The 5th Circuit Court of Appeals ruled Monday that sections of Senate Bill 4 can be implemented, overriding a lower court’s ruling that previously blocked the entire law.
The appeals court ruled unanimously that local jurisdictions could not — for now — prohibit cooperation with Immigrations and Customs Enforcement detainer requests. The ruling followed a hearing Friday afternoon where the state asked for a stay of federal district judge Orlando Garcia’s August preliminary injunction against SB4.
“We are pleased today’s 5th Circuit ruling will allow Texas to strengthen public safety by implementing the key components of Senate Bill 4,” Texas Attorney General Ken Paxton, who has been defending SB 4 for several weeks in court, said in a statement Monday. “I am confident Senate Bill 4 will be found constitutional and ultimately upheld.”
SB 4, also known as the “sanctuary cities” law, orders law enforcement agencies to comply with all ICE detainer requests and authorized officers to inquire about an individual’s immigration status during routine duties. State Rep. Mary Gonzalez, D-Clint, is a plaintiff in the lawsuit.
“Today’s ruling by the 5th Circuit Court is a step back for Texas,” Gonzalez said in a statement. “I am hopeful that the court’s final ruling will protect our state’s immigrant communities.”
The court maintained the injunction against portions of SB 4, including punishments for public officials who refuse to cooperate with ICE and a prohibition of “endorsements” against the law. Both Paxton and the judges agreed the word was vague, and the plaintiffs argued it would allow the state to punish public officials for speaking out against the law, a potential First Amendment free speech violation.
Despite the ruling, local law enforcement still has the authority to deny ICE detainer requests on a case by case basis. The requests ask law enforcement to hold suspected undocumented inmates in jail for an extra 48 hours to give ICE time to decide whether to take the individual into custody for deportation.
In its ruling, the court said local agencies must cooperate “according to existing ICE detainer practice and law.” Agencies are allowed to refuse the request if they believe holding someone for the additional 48 hours would place an undue burden or cost on the agency, said Elissa Steglich, clinical professor and attorney with the UT Immigration Clinic.

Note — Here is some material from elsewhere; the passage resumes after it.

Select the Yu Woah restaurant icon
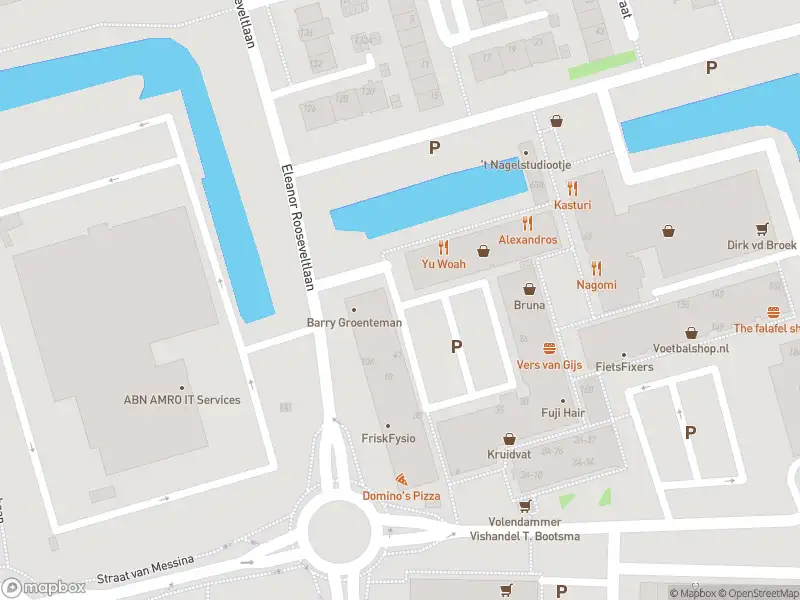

Senate Bill 4 and the 4th Amendment
A slew of cities — including El Paso, Austin, Dallas and Houston — sued the state in May after its initial passage, saying the law is unconstitutional. But Steglich said there are likely to be multiple hearings spanning several months before federal courts make a decision on the law’s constitutionality.
Steglich said the court also still faces the constitutionality of local law enforcement complying with ICE detainer requests because ICE operates in two realms, criminal and civil law.
For most cases, such as first-time illegal entry into the country, immigrants are breaking civil law, resulting in deportation and a possible monetary fine.
Steglich said with these civil cases, ICE cannot obtain a criminal warrant, the only formal request that allows sheriff’s offices to hold someone in a county jail for longer than their bond or criminal sentence dictates. To resolve this, ICE issues detainer requests, which fall into civil immigration law.
Steglich then said because sheriff’s offices operate in criminal law, if they were to honor the detainer requests, then they could be sued for unlawful seizure, a violation of the 4th Amendment of the U.S. Constitution.
Steglich said by requiring local law enforcement to comply with all detainer requests, the state would be forcing local law enforcement to violate the U.S. Constitution or risk criminal and financial repercussions.
“While there are mechanisms that immigration law allows for cooperation… all of that is — for the most part — limited to information sharing, not actually using state agencies to be part of the enforcement apparatus itself,” Steglich said.
Monday’s decision will last until November, at which point further arguments on the injunction will be heard.